RXJ0640-24 outburst update

Dear Colleagues,

As notified by Uemura-san, RX J0640-24 is apparently quickly fading from outburst. The possible superhump-like feature observed in the Jan. 7 data seems to have decayed on Jan. 8 data. However, there looks like some evidence of modulations with a likely period less than an hour. During the 3.4-hour run, the object showed little trend of the continuing rapid fading. This precludes the possible explanation of the Jan. 7 variation as the effect of extinction. The rapid rate of decline (~1 mag/day between Jan. 6 and 8) suggests that the object can be a short-period system (e.g. SU UMa stars). It is not surprizing such a system may show transient superhump activities during a short outburst, or a precursor to a superoutburst (the good example is the superoutburst of SU UMa in 1998 December). Observers are strongly requested to continue monitoring the activity of the object for short-term variations on coming nights, and to look for a possible (immediate or future) superoutburst. The campaign is still ongoing, and please keep us in touch.
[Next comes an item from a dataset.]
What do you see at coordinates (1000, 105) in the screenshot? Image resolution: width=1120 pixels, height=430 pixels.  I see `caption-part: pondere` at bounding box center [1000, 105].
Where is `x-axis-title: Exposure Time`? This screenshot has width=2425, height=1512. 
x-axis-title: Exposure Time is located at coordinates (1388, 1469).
Taichi Kato and Makoto Uemura

(vsnet-alert 4255)

RX J0640-24 outburst

The ROSAT-selected cataclysmic variable (very likley a dwarf nova), RX J0640-24 is again reported to undergo an outburst. The first-ever outburst since the discovery was reported by Patrick Schmeer (vsnet-alert 3956), during which hump-like modulation was found by CCD photometry by Makoto Uemura and Taichi Kato (vsnet-alert 3968). The subsequent rapid fading (vsnet-alert 3969, 3970) suggests that the system may have a short orbital period. A photometric campaign has been conducted by Uemura (vsnet-alert 3968).

  YYYYMMDD(UT)   mag  observer
  20000129.819  <145  (B. Monard)
  20000130.819  <144  (B. Monard)
  20000201.780  <144  (B. Monard)
  20000202.493   148  (R. Stubbings)
  20000202.742  <144  (B. Monard)
  20000204.799  <145  (B. Monard)
  20000205.498   151  (R. Stubbings)
  20000206.490   151  (R. Stubbings)
  20000218.465  <120  (R. Stubbings)
  20000222.459   120  (R. Stubbings)
(vsnet-alert 7639)

[From Kato et al., MNRAS in press (astro-ph/0210674)]
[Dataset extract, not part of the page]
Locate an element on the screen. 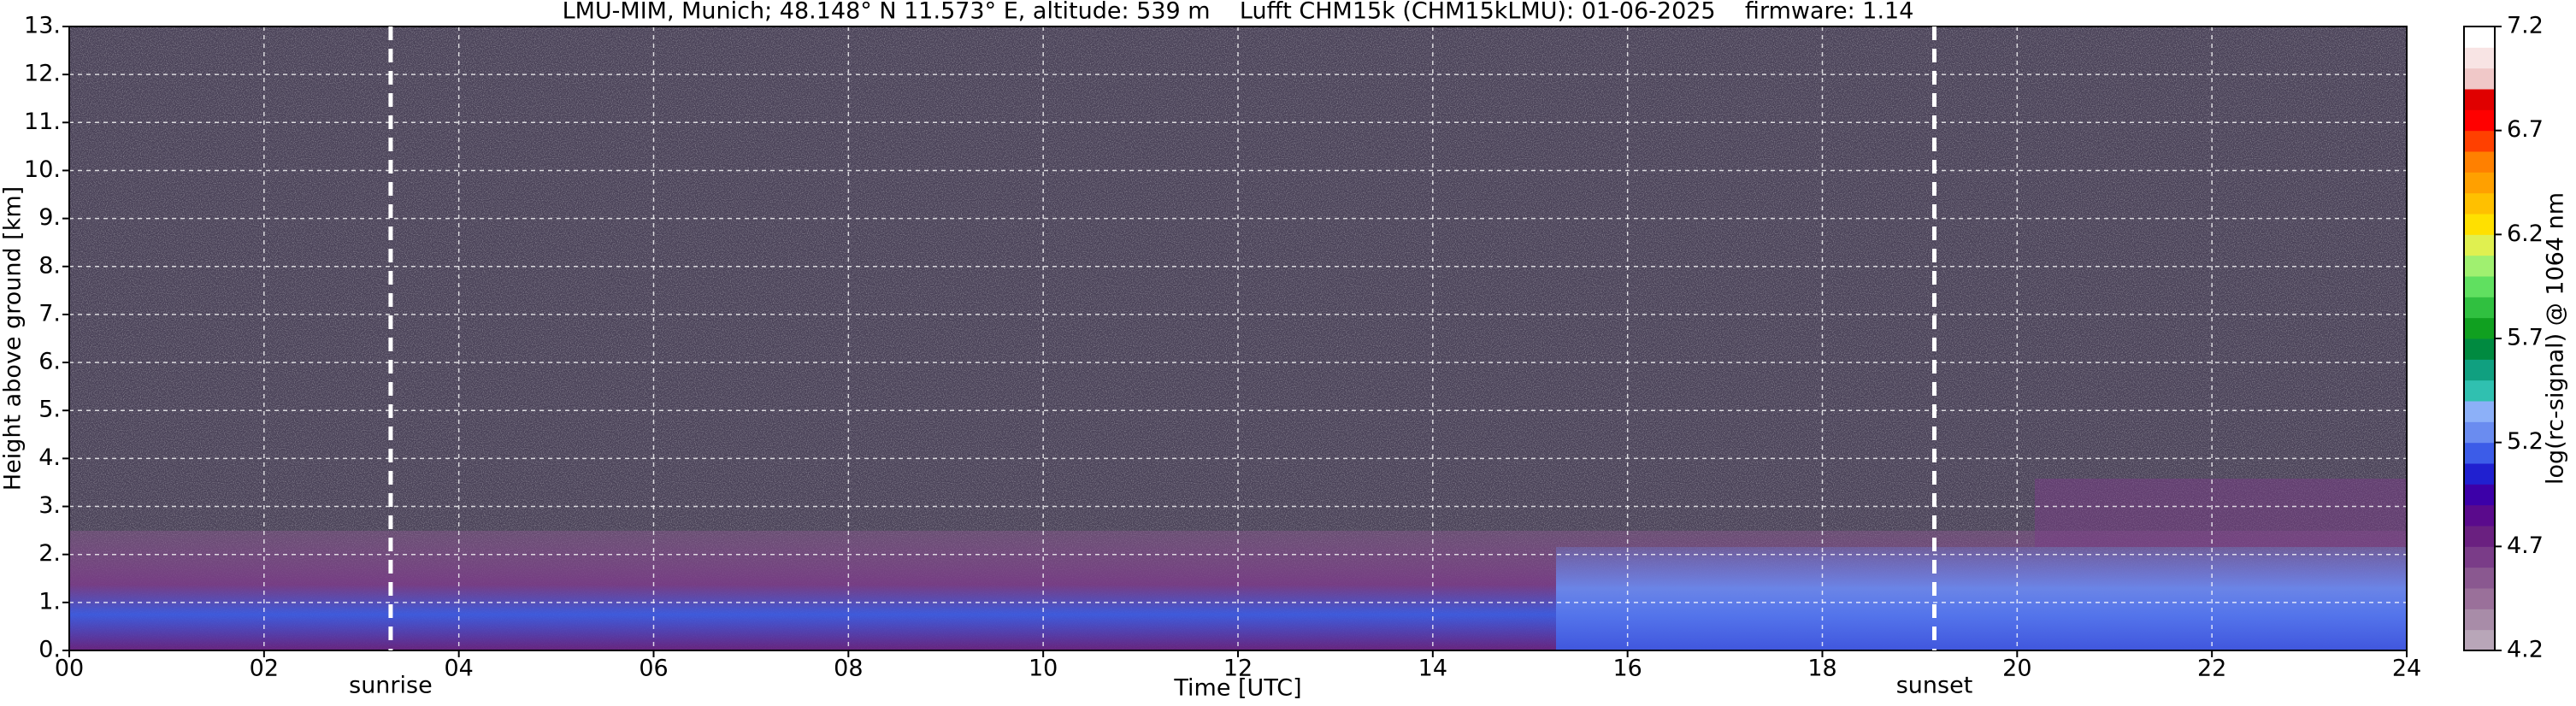 The image size is (2576, 706). annotation-label: sunset is located at coordinates (1935, 686).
Up to now, three three long outbursts (likely superoutbursts) [JD 2451677 (2000 May), 2452056 (2001 June), 2452418 (2002 May)] were detected.

Although definitive classification requires further time-resolved photometry, we propose that PU CMa to be an excellent candidate for an SU UMa-type dwarf nova. This indication is also strengthened by the recently reported orbital period of 0.05669(4) d (Thorstenesen and Fenton 2002). This period is one of the shortest periods among the known SU UMa-type dwarf novae (Thorstensen et al. 2002). Most of the systems with similar orbital periods show significant deviations (either related to WZ Sge-type dwarf novae or ER UMa-type dwarf novae) from normal SU UMa-type dwarf novae. PU CMa, with its outburst properties strongly resembling a normal SU UMa-type dwarf nova may be the first object filling the gap between the extreme WZ Sge-type and ER UMa-type systems.

Urgent time-series photometric observations are undoubtedly most needed! The Kyoto team (obervser Ishioka-san) magaged to take time-series observation last night, which will be soon analyzed. Please turn your telescope to this unusual and bright (11th mag) dwarf nova in outburst!

(vsnet-outburst 5223)

PU CMa: superhump-like variations in post-outburst state?

Dear Colleagues,

We have received additional data from Lew Cook and Nakajima-san. The object has been also observed by the Kyoto team, Torii-san (RIKEN), and Okayama U. of Sci. team (and presumably by Kiyota-san).

A preliminary analysis of the Feb. 16 data (object at 14-15 mag) is rather surprising. The light curve was dominated by large-amplitude variations (~0.3 mag). A preliminary period analysis has yielded a most likely period of 0.061+/-0.001 d, which is not inconsistent with the superhump-type variation. The phase-folded light curve shows a single-peaked profile (mean amplitude 0.3 mag), which is also reminiscient of superhumps. There also existed variations with shorter time scales, but they looked more aperiodic or quasi-periodic. Further observations are still encouraged to study the period structure of this ultrashort period bright dwarf nova.